**Directions for this task**: Could you repeat all of the entries below, character for character?

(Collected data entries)
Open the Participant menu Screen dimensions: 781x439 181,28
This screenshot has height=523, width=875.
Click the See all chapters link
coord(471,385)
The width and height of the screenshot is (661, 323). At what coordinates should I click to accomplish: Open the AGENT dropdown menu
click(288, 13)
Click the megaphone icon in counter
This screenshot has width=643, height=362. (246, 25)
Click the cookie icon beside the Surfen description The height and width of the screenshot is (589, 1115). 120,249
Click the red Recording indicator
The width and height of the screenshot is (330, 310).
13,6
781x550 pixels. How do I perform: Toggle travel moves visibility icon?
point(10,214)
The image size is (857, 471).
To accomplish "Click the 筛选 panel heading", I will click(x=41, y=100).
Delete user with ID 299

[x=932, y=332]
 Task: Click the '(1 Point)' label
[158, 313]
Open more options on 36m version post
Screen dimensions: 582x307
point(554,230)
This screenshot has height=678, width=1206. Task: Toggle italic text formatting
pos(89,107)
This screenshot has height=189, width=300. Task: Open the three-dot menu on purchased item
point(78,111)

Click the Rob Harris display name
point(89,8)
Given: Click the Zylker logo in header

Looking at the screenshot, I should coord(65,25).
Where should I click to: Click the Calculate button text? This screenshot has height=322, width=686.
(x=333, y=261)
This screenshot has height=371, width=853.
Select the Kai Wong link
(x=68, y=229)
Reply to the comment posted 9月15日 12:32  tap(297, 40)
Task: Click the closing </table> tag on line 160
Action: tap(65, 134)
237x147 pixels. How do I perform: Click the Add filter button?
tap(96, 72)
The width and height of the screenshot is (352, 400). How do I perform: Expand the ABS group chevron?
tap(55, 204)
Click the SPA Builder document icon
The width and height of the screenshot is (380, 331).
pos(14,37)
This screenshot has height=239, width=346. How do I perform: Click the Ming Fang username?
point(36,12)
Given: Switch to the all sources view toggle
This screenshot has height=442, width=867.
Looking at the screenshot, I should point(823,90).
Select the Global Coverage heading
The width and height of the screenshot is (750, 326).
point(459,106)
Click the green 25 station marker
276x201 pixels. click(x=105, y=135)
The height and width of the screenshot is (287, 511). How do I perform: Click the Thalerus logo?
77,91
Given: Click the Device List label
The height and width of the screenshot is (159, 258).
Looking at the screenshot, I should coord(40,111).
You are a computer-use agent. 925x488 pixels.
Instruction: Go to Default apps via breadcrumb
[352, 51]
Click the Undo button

**Exercise solution**:
Open the Participant menu Screen dimensions: 781x439 181,28
This screenshot has height=523, width=875.
Click the See all chapters link
coord(471,385)
The width and height of the screenshot is (661, 323). At what coordinates should I click to accomplish: Open the AGENT dropdown menu
click(288, 13)
Click the megaphone icon in counter
This screenshot has width=643, height=362. (246, 25)
Click the cookie icon beside the Surfen description The height and width of the screenshot is (589, 1115). 120,249
Click the red Recording indicator
The width and height of the screenshot is (330, 310).
13,6
781x550 pixels. How do I perform: Toggle travel moves visibility icon?
point(10,214)
The image size is (857, 471).
To accomplish "Click the 筛选 panel heading", I will click(x=41, y=100).
Delete user with ID 299

[x=932, y=332]
 Task: Click the '(1 Point)' label
[158, 313]
Open more options on 36m version post
Screen dimensions: 582x307
point(554,230)
This screenshot has height=678, width=1206. Task: Toggle italic text formatting
pos(89,107)
This screenshot has height=189, width=300. Task: Open the three-dot menu on purchased item
point(78,111)

Click the Rob Harris display name
point(89,8)
Given: Click the Zylker logo in header

Looking at the screenshot, I should coord(65,25).
Where should I click to: Click the Calculate button text? This screenshot has height=322, width=686.
(x=333, y=261)
This screenshot has height=371, width=853.
Select the Kai Wong link
(x=68, y=229)
Reply to the comment posted 9月15日 12:32  tap(297, 40)
Task: Click the closing </table> tag on line 160
Action: tap(65, 134)
237x147 pixels. How do I perform: Click the Add filter button?
tap(96, 72)
The width and height of the screenshot is (352, 400). How do I perform: Expand the ABS group chevron?
tap(55, 204)
Click the SPA Builder document icon
The width and height of the screenshot is (380, 331).
pos(14,37)
This screenshot has height=239, width=346. How do I perform: Click the Ming Fang username?
point(36,12)
Given: Switch to the all sources view toggle
This screenshot has height=442, width=867.
Looking at the screenshot, I should point(823,90).
Select the Global Coverage heading
The width and height of the screenshot is (750, 326).
point(459,106)
Click the green 25 station marker
276x201 pixels. click(x=105, y=135)
The height and width of the screenshot is (287, 511). How do I perform: Click the Thalerus logo?
77,91
Given: Click the Device List label
The height and width of the screenshot is (159, 258).
Looking at the screenshot, I should coord(40,111).
You are a computer-use agent. 925x488 pixels.
Instruction: Go to Default apps via breadcrumb
[352, 51]
Click the Undo button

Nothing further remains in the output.